Investors in Tesla bonds, options show skepticism about buy-out

gambling on the take-private deal described by Chief Executive Elon Musk will not become a reality.

Like the share price, Tesla's bonds suspended all profits they made after Musk shocked investors with a tweet on 7 August, saying that he had "secured funding" for a possible buyout deal of $ 420 per share.

This suggests that the credit market has reduced the chances of a deal, and data showed that activity on the stock option market also indicates that these investors are also skeptical.

Tesla's high-yield debts fluctuate around 87.5 cents against the dollar, against 93.0 cents on 7 August, according to data from Thomson Reuters.
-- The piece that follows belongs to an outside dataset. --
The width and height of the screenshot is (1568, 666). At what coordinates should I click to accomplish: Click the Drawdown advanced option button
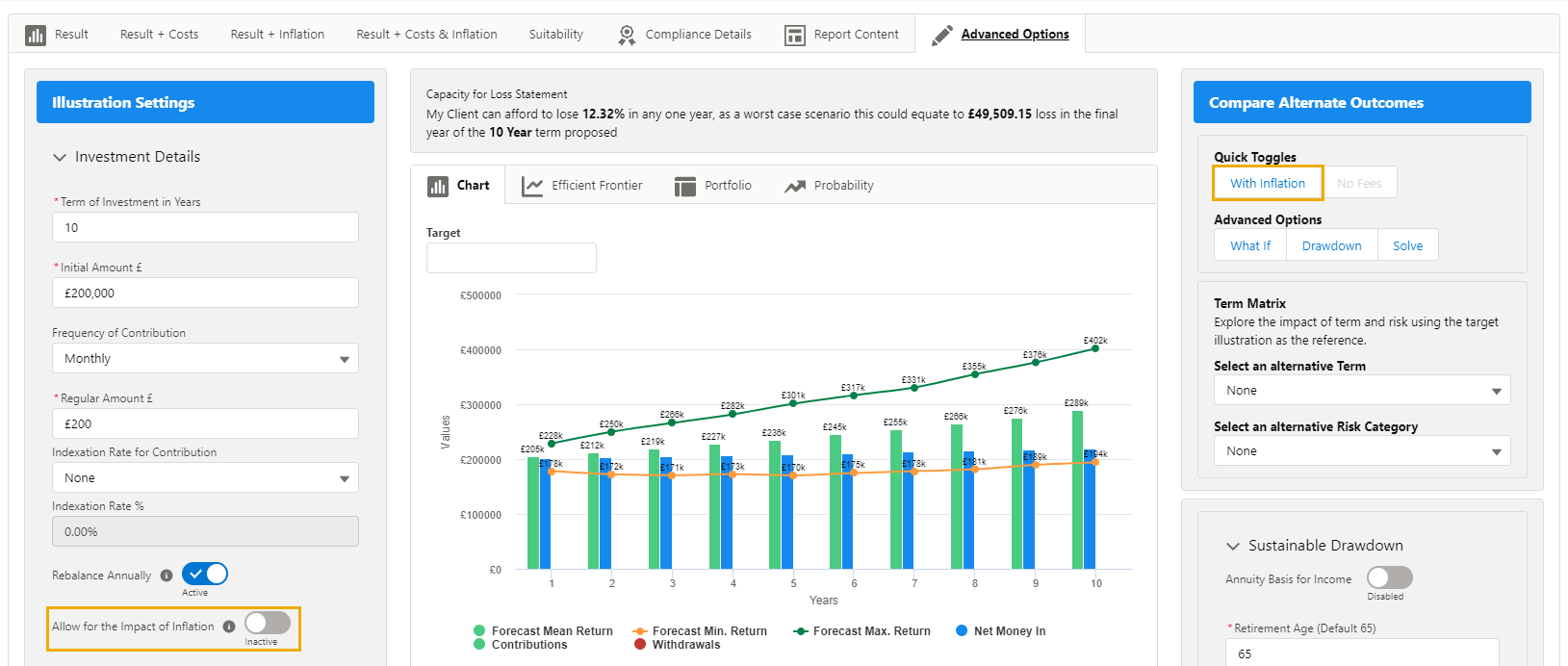(x=1331, y=245)
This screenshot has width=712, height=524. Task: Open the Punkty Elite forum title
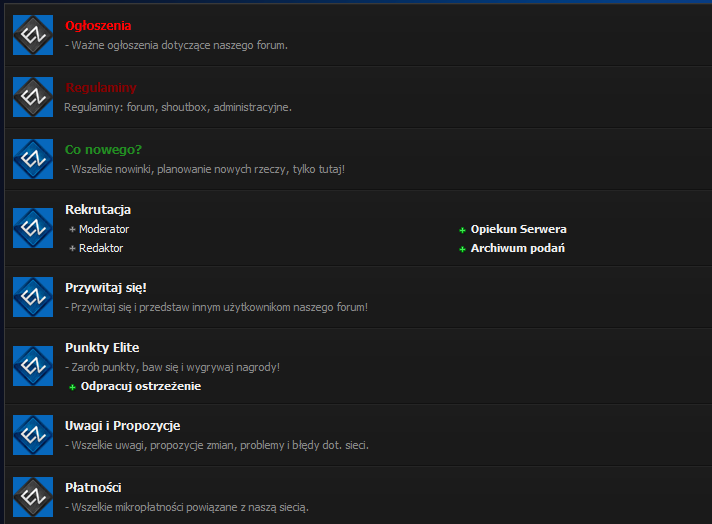click(102, 348)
The Tesla convertible bonds that expire in 2021, trade around 107.20 cents on the dollar, against 120.46 cents on the dollar on 7 August.

Convertible bonds give bondholders the right to trade their debt for equity after shares rise above a certain price.
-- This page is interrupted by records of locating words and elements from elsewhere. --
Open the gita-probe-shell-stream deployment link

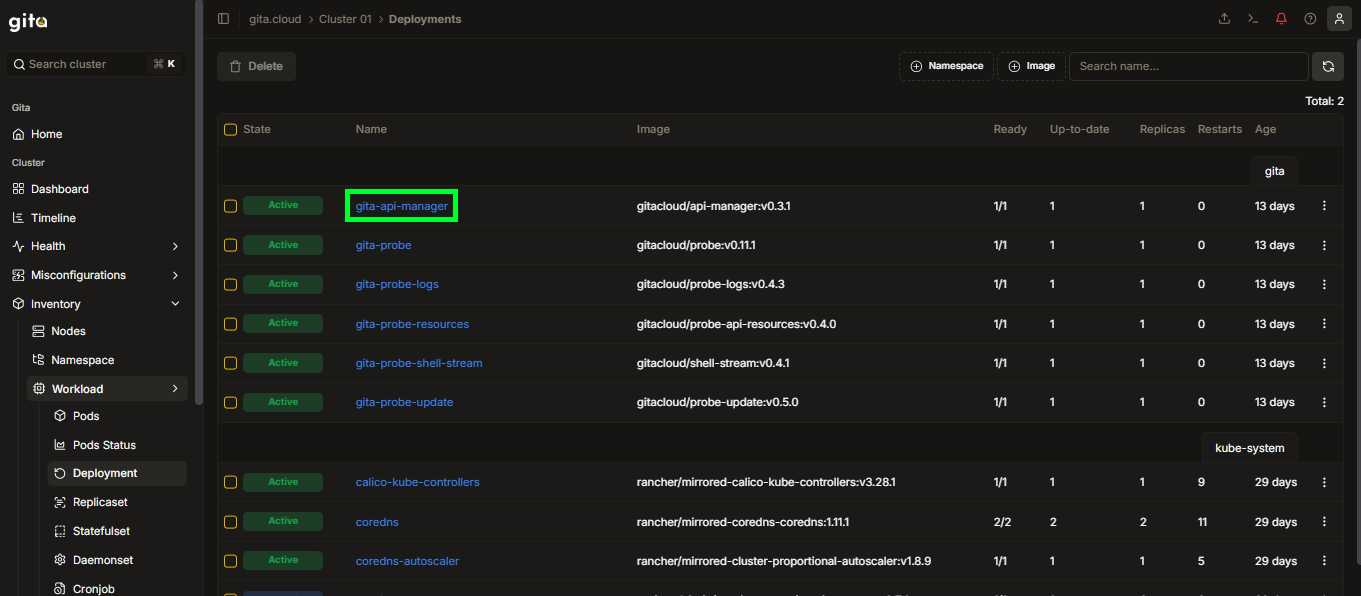[419, 363]
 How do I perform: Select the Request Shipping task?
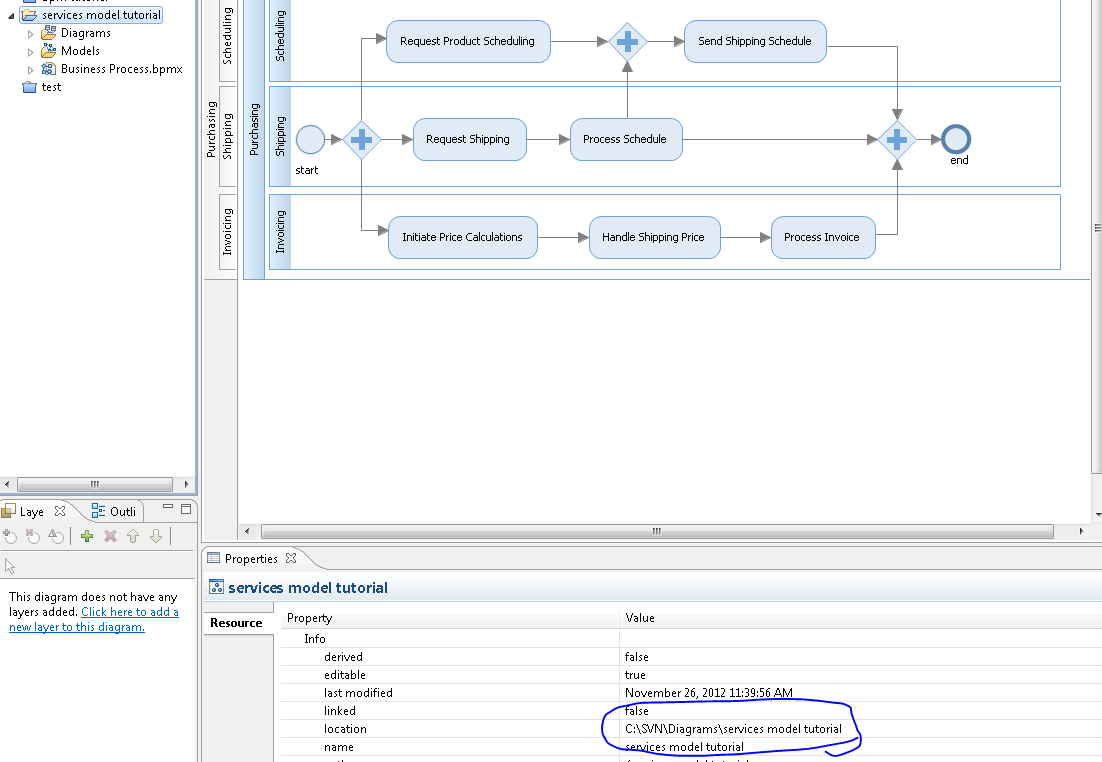[x=468, y=140]
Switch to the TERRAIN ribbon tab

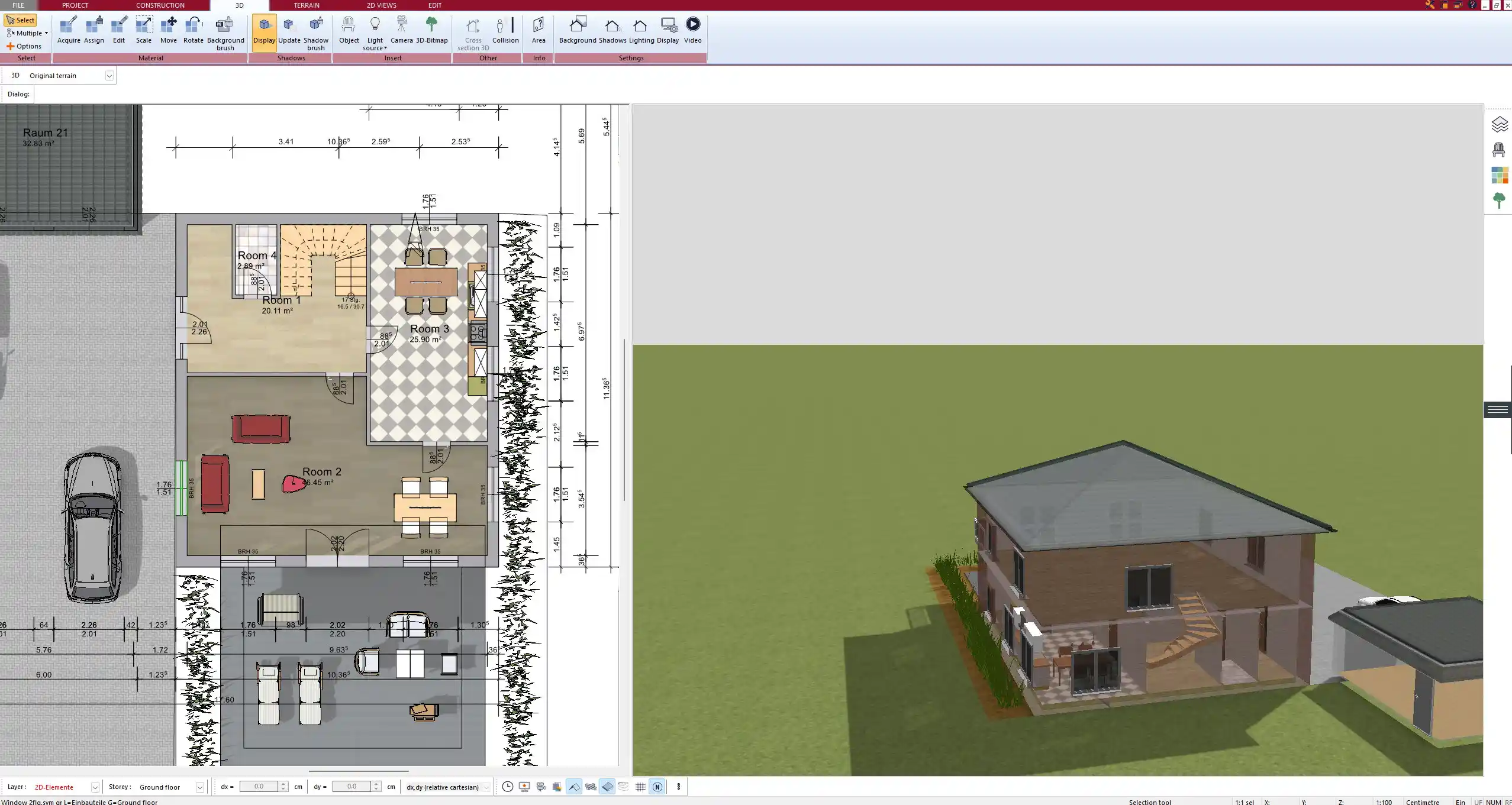[305, 5]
Bondholders are fully repaid in the event of a buy-out – 101 cents on the dollar for the junk bond that will expire in 2025 if certain conditions are met. The longer-term convertible debt of the company would earn an extra premium above par if Tesla was taken privately.

"The smart trade at the moment is to keep the converts short and the high yield bonds going long, because that spread will collapse" in case Tesla filed for bankruptcy, said Lawrence McDonald, founder of the Bear Traps Report.

McDonald believes that bankruptcy is the path for Tesla if it does not find a buyer because of its high leverage compared to earnings before interest, taxes, depreciation and amortization.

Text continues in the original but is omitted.